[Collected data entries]
::::::

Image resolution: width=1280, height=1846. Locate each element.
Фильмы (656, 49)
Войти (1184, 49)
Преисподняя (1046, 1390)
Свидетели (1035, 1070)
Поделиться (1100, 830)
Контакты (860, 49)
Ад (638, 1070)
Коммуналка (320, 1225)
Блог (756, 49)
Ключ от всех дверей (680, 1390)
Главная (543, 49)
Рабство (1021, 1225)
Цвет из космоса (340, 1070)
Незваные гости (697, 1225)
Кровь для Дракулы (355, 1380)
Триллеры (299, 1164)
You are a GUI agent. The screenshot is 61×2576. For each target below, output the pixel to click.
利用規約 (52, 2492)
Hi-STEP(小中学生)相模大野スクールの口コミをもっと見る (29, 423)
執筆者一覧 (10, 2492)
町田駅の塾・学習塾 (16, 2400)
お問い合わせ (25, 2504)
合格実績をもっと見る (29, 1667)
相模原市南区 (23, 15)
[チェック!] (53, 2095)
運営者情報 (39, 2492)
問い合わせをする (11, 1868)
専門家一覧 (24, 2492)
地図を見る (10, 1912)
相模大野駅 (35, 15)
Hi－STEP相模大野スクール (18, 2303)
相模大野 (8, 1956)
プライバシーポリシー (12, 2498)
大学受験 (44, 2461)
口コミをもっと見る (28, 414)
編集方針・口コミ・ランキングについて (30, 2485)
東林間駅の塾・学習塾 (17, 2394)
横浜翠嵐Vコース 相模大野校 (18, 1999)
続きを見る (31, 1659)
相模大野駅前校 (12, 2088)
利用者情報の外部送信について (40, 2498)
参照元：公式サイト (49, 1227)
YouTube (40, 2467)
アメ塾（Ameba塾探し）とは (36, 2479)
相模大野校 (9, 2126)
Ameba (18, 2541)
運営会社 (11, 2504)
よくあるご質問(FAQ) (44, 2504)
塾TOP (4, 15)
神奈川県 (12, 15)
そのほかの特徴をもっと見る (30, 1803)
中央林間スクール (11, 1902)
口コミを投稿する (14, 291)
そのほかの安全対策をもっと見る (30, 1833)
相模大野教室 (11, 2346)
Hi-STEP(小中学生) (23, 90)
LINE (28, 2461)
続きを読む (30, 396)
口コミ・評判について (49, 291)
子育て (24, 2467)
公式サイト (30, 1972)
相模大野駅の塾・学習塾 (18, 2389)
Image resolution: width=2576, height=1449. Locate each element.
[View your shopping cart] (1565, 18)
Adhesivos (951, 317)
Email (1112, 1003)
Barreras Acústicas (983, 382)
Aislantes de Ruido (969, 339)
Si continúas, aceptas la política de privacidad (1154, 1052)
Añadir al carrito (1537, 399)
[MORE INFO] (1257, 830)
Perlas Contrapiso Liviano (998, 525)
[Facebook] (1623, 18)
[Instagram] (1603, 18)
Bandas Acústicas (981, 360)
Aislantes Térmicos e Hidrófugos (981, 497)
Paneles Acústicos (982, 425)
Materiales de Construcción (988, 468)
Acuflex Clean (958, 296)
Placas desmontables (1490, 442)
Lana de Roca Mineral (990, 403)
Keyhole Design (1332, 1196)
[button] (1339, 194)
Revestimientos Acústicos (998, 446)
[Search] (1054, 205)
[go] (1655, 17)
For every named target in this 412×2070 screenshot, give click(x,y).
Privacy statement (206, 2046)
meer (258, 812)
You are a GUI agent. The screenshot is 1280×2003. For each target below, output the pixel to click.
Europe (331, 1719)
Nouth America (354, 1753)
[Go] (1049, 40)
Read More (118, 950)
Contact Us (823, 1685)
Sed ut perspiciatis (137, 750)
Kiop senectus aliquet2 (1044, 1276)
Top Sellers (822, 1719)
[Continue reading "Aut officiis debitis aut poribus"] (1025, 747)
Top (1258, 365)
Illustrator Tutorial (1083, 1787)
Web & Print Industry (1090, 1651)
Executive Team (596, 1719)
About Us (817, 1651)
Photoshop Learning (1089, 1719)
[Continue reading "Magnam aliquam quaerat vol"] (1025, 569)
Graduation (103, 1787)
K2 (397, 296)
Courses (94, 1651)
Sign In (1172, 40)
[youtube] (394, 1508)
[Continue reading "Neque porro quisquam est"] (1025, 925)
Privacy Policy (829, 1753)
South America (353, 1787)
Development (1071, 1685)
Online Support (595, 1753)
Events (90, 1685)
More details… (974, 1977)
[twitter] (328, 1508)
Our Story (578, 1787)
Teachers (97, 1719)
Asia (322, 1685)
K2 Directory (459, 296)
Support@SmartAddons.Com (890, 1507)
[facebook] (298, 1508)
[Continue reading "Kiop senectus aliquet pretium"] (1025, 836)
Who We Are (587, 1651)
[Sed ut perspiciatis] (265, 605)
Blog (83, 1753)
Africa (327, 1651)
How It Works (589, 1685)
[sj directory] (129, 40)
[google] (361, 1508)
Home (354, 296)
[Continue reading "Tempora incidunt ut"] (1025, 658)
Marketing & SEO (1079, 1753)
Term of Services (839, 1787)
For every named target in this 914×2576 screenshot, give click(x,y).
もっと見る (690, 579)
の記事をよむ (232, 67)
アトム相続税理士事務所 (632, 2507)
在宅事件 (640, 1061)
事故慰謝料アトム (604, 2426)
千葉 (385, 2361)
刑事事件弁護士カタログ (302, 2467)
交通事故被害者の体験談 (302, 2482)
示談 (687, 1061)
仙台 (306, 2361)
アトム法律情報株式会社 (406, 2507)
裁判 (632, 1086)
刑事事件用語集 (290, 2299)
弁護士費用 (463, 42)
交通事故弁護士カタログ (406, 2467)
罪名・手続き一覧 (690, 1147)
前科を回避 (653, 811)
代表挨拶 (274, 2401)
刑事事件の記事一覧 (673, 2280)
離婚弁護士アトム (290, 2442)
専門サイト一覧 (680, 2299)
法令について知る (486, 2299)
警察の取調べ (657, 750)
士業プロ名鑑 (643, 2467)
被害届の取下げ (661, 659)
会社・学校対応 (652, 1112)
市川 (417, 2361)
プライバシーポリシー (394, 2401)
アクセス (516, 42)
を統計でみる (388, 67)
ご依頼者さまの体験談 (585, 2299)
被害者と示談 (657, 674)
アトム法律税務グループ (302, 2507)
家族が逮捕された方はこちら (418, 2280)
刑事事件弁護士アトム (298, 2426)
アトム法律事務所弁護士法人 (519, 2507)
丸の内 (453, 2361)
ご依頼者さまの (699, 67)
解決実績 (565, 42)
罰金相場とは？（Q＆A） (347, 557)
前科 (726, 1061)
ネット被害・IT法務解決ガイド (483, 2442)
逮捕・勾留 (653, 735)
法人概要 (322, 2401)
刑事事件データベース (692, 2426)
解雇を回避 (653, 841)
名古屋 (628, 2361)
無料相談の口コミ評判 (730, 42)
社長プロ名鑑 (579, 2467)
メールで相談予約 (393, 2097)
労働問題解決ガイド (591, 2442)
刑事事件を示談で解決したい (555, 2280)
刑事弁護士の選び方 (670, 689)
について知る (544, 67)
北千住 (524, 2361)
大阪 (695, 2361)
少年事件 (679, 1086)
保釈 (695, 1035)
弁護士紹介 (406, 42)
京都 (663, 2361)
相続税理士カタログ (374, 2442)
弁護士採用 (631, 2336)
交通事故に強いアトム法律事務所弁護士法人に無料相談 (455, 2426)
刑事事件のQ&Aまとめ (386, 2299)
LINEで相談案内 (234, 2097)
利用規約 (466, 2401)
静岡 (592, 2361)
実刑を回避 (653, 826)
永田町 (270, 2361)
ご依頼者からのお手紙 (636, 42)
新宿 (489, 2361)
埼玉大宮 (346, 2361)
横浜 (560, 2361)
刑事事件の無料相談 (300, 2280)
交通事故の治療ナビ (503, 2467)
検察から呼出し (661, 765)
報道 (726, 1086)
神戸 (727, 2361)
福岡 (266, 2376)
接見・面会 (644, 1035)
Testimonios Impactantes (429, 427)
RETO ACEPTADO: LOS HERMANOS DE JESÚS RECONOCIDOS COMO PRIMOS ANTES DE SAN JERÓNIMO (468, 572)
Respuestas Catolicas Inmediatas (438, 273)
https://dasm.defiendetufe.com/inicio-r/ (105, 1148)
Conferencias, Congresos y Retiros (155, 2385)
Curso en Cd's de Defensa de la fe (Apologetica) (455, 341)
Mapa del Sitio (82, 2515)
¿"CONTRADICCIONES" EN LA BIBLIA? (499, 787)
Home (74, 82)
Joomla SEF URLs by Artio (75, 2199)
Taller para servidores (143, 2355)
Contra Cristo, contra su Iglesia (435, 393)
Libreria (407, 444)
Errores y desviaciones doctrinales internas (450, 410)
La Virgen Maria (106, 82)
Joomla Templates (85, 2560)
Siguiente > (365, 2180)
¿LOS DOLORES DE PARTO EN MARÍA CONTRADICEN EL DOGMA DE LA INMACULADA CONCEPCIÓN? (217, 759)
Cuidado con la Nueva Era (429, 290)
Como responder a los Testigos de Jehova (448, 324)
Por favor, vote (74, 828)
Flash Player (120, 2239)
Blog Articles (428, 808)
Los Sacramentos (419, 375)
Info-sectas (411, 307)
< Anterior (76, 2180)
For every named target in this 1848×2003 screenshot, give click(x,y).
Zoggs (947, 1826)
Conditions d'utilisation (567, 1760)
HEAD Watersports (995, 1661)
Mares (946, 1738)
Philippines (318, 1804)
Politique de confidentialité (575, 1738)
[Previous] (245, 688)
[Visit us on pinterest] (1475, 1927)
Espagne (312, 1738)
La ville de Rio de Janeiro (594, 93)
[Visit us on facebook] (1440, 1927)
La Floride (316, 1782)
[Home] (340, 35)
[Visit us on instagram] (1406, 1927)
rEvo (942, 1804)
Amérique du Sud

::::::

▶ What to produce
Leave out every line above except those from the line with "[Sed ut perspiciatis] (265, 605)" up to and including the line with "RETO ACEPTADO: LOS", and copy those exactly.

▶ Answer to the problem
[Sed ut perspiciatis] (265, 605)
Blog (83, 1753)
Africa (327, 1651)
How It Works (589, 1685)
[sj directory] (129, 40)
[google] (361, 1508)
Home (354, 296)
[Continue reading "Tempora incidunt ut"] (1025, 658)
Marketing & SEO (1079, 1753)
Term of Services (839, 1787)
For every named target in this 914×2576 screenshot, give click(x,y).
もっと見る (690, 579)
の記事をよむ (232, 67)
アトム相続税理士事務所 (632, 2507)
在宅事件 (640, 1061)
事故慰謝料アトム (604, 2426)
千葉 (385, 2361)
刑事事件弁護士カタログ (302, 2467)
交通事故被害者の体験談 (302, 2482)
示談 (687, 1061)
仙台 (306, 2361)
アトム法律情報株式会社 (406, 2507)
裁判 (632, 1086)
刑事事件用語集 (290, 2299)
弁護士費用 (463, 42)
交通事故弁護士カタログ (406, 2467)
罪名・手続き一覧 (690, 1147)
前科を回避 (653, 811)
代表挨拶 (274, 2401)
刑事事件の記事一覧 (673, 2280)
離婚弁護士アトム (290, 2442)
専門サイト一覧 (680, 2299)
法令について知る (486, 2299)
警察の取調べ (657, 750)
士業プロ名鑑 (643, 2467)
被害届の取下げ (661, 659)
会社・学校対応 (652, 1112)
市川 (417, 2361)
プライバシーポリシー (394, 2401)
アクセス (516, 42)
を統計でみる (388, 67)
ご依頼者さまの体験談 (585, 2299)
被害者と示談 (657, 674)
アトム法律税務グループ (302, 2507)
家族が逮捕された方はこちら (418, 2280)
刑事事件弁護士アトム (298, 2426)
アトム法律事務所弁護士法人 (519, 2507)
丸の内 (453, 2361)
ご依頼者さまの (699, 67)
解決実績 (565, 42)
罰金相場とは？（Q＆A） (347, 557)
前科 (726, 1061)
ネット被害・IT法務解決ガイド (483, 2442)
逮捕・勾留 (653, 735)
法人概要 (322, 2401)
刑事事件データベース (692, 2426)
解雇を回避 (653, 841)
名古屋 (628, 2361)
無料相談の口コミ評判 (730, 42)
社長プロ名鑑 (579, 2467)
メールで相談予約 (393, 2097)
労働問題解決ガイド (591, 2442)
刑事事件を示談で解決したい (555, 2280)
刑事弁護士の選び方 (670, 689)
について知る (544, 67)
北千住 (524, 2361)
大阪 (695, 2361)
少年事件 (679, 1086)
保釈 (695, 1035)
弁護士紹介 (406, 42)
京都 (663, 2361)
相続税理士カタログ (374, 2442)
弁護士採用 (631, 2336)
交通事故に強いアトム法律事務所弁護士法人に無料相談 (455, 2426)
刑事事件のQ&Aまとめ (386, 2299)
LINEで相談案内 (234, 2097)
利用規約 (466, 2401)
静岡 (592, 2361)
実刑を回避 (653, 826)
永田町 (270, 2361)
ご依頼者からのお手紙 (636, 42)
新宿 (489, 2361)
埼玉大宮 (346, 2361)
横浜 (560, 2361)
刑事事件の無料相談 (300, 2280)
交通事故の治療ナビ (503, 2467)
検察から呼出し (661, 765)
報道 (726, 1086)
神戸 (727, 2361)
福岡 (266, 2376)
接見・面会 (644, 1035)
Testimonios Impactantes (429, 427)
RETO ACEPTADO: LOS HERMANOS DE JESÚS RECONOCIDOS COMO PRIMOS ANTES DE SAN JERÓNIMO (468, 572)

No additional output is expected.